§ Assignment: Could you output the entire listing without altering anything?

§ The input:

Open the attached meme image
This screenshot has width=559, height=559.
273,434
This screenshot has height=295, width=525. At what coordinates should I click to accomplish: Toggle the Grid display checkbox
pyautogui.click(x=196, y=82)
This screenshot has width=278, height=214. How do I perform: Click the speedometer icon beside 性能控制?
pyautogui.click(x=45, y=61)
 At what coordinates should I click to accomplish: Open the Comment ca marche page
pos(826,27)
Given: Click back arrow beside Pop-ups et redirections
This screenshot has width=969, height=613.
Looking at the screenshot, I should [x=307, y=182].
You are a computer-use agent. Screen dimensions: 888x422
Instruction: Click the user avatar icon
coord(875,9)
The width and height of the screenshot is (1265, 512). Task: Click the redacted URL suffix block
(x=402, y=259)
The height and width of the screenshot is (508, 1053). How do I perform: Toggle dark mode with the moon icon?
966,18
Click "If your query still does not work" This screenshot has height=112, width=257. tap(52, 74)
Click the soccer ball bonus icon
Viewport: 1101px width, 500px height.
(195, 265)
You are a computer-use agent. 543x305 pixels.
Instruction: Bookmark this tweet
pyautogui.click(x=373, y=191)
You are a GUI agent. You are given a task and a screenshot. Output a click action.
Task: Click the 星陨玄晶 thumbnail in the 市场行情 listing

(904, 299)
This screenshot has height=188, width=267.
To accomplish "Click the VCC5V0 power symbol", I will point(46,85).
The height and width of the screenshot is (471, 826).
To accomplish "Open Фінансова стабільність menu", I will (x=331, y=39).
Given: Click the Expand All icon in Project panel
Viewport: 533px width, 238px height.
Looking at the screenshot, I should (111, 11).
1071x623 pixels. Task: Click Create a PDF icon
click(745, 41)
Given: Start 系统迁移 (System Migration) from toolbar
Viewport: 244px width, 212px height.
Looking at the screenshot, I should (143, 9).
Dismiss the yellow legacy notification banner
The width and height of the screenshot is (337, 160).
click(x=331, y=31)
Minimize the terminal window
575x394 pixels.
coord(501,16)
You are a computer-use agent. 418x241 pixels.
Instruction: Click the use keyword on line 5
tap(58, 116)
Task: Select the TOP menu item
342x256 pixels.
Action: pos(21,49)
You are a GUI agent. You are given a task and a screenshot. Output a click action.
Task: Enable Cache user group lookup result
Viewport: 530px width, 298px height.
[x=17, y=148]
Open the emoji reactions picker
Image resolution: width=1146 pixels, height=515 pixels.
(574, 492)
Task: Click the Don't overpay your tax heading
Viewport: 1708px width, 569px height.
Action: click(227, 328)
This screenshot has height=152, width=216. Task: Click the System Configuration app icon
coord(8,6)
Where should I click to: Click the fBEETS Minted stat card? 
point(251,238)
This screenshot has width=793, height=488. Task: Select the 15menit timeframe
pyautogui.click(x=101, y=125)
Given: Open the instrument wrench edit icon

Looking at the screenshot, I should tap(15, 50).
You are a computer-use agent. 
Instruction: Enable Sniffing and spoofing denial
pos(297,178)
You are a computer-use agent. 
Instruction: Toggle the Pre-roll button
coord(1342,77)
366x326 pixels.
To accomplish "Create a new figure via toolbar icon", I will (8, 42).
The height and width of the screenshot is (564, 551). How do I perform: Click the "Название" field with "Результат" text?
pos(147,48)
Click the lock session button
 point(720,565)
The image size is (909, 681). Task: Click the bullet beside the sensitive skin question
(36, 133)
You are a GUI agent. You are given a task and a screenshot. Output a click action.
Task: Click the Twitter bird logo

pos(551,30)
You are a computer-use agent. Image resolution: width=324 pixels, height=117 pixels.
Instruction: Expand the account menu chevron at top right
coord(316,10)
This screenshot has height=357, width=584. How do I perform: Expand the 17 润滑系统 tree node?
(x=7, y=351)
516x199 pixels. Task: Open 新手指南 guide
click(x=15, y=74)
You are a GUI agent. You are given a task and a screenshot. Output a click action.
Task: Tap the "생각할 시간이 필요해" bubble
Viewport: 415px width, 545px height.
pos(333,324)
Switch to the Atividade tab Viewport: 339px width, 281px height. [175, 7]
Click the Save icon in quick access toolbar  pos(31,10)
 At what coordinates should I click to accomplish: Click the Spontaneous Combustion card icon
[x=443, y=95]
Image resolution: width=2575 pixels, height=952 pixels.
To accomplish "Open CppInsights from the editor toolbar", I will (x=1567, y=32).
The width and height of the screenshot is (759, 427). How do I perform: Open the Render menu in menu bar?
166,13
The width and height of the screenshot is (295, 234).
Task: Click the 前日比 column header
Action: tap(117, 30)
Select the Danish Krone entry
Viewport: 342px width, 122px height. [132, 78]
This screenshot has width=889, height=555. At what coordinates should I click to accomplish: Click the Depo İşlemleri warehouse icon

§ Response to this task:
Open the attached meme image
This screenshot has width=559, height=559.
273,434
This screenshot has height=295, width=525. At what coordinates should I click to accomplish: Toggle the Grid display checkbox
pyautogui.click(x=196, y=82)
This screenshot has width=278, height=214. How do I perform: Click the speedometer icon beside 性能控制?
pyautogui.click(x=45, y=61)
 At what coordinates should I click to accomplish: Open the Comment ca marche page
pos(826,27)
Given: Click back arrow beside Pop-ups et redirections
This screenshot has width=969, height=613.
Looking at the screenshot, I should [x=307, y=182].
You are a computer-use agent. Screen dimensions: 888x422
Instruction: Click the user avatar icon
coord(875,9)
The width and height of the screenshot is (1265, 512). Task: Click the redacted URL suffix block
(x=402, y=259)
The height and width of the screenshot is (508, 1053). How do I perform: Toggle dark mode with the moon icon?
966,18
Click "If your query still does not work" This screenshot has height=112, width=257. tap(52, 74)
Click the soccer ball bonus icon
Viewport: 1101px width, 500px height.
(195, 265)
You are a computer-use agent. 543x305 pixels.
Instruction: Bookmark this tweet
pyautogui.click(x=373, y=191)
You are a GUI agent. You are given a task and a screenshot. Output a click action.
Task: Click the 星陨玄晶 thumbnail in the 市场行情 listing

(904, 299)
This screenshot has height=188, width=267.
To accomplish "Click the VCC5V0 power symbol", I will point(46,85).
The height and width of the screenshot is (471, 826).
To accomplish "Open Фінансова стабільність menu", I will (x=331, y=39).
Given: Click the Expand All icon in Project panel
Viewport: 533px width, 238px height.
Looking at the screenshot, I should (111, 11).
1071x623 pixels. Task: Click Create a PDF icon
click(745, 41)
Given: Start 系统迁移 (System Migration) from toolbar
Viewport: 244px width, 212px height.
Looking at the screenshot, I should (143, 9).
Dismiss the yellow legacy notification banner
The width and height of the screenshot is (337, 160).
click(x=331, y=31)
Minimize the terminal window
575x394 pixels.
coord(501,16)
You are a computer-use agent. 418x241 pixels.
Instruction: Click the use keyword on line 5
tap(58, 116)
Task: Select the TOP menu item
342x256 pixels.
Action: pos(21,49)
You are a GUI agent. You are given a task and a screenshot. Output a click action.
Task: Enable Cache user group lookup result
Viewport: 530px width, 298px height.
[x=17, y=148]
Open the emoji reactions picker
Image resolution: width=1146 pixels, height=515 pixels.
(574, 492)
Task: Click the Don't overpay your tax heading
Viewport: 1708px width, 569px height.
Action: click(227, 328)
This screenshot has height=152, width=216. Task: Click the System Configuration app icon
coord(8,6)
Where should I click to: Click the fBEETS Minted stat card? 
point(251,238)
This screenshot has width=793, height=488. Task: Select the 15menit timeframe
pyautogui.click(x=101, y=125)
Given: Open the instrument wrench edit icon

Looking at the screenshot, I should tap(15, 50).
You are a computer-use agent. 
Instruction: Enable Sniffing and spoofing denial
pos(297,178)
You are a computer-use agent. 
Instruction: Toggle the Pre-roll button
coord(1342,77)
366x326 pixels.
To accomplish "Create a new figure via toolbar icon", I will (8, 42).
The height and width of the screenshot is (564, 551). How do I perform: Click the "Название" field with "Результат" text?
pos(147,48)
Click the lock session button
 point(720,565)
The image size is (909, 681). Task: Click the bullet beside the sensitive skin question
(36, 133)
You are a GUI agent. You are given a task and a screenshot. Output a click action.
Task: Click the Twitter bird logo

pos(551,30)
You are a computer-use agent. Image resolution: width=324 pixels, height=117 pixels.
Instruction: Expand the account menu chevron at top right
coord(316,10)
This screenshot has height=357, width=584. How do I perform: Expand the 17 润滑系统 tree node?
(x=7, y=351)
516x199 pixels. Task: Open 新手指南 guide
click(x=15, y=74)
You are a GUI agent. You are given a task and a screenshot. Output a click action.
Task: Tap the "생각할 시간이 필요해" bubble
Viewport: 415px width, 545px height.
pos(333,324)
Switch to the Atividade tab Viewport: 339px width, 281px height. [175, 7]
Click the Save icon in quick access toolbar  pos(31,10)
 At what coordinates should I click to accomplish: Click the Spontaneous Combustion card icon
[x=443, y=95]
Image resolution: width=2575 pixels, height=952 pixels.
To accomplish "Open CppInsights from the editor toolbar", I will (x=1567, y=32).
The width and height of the screenshot is (759, 427). How do I perform: Open the Render menu in menu bar?
166,13
The width and height of the screenshot is (295, 234).
Task: Click the 前日比 column header
Action: tap(117, 30)
Select the Danish Krone entry
Viewport: 342px width, 122px height. [132, 78]
This screenshot has width=889, height=555. At what coordinates should I click to accomplish: Click the Depo İşlemleri warehouse icon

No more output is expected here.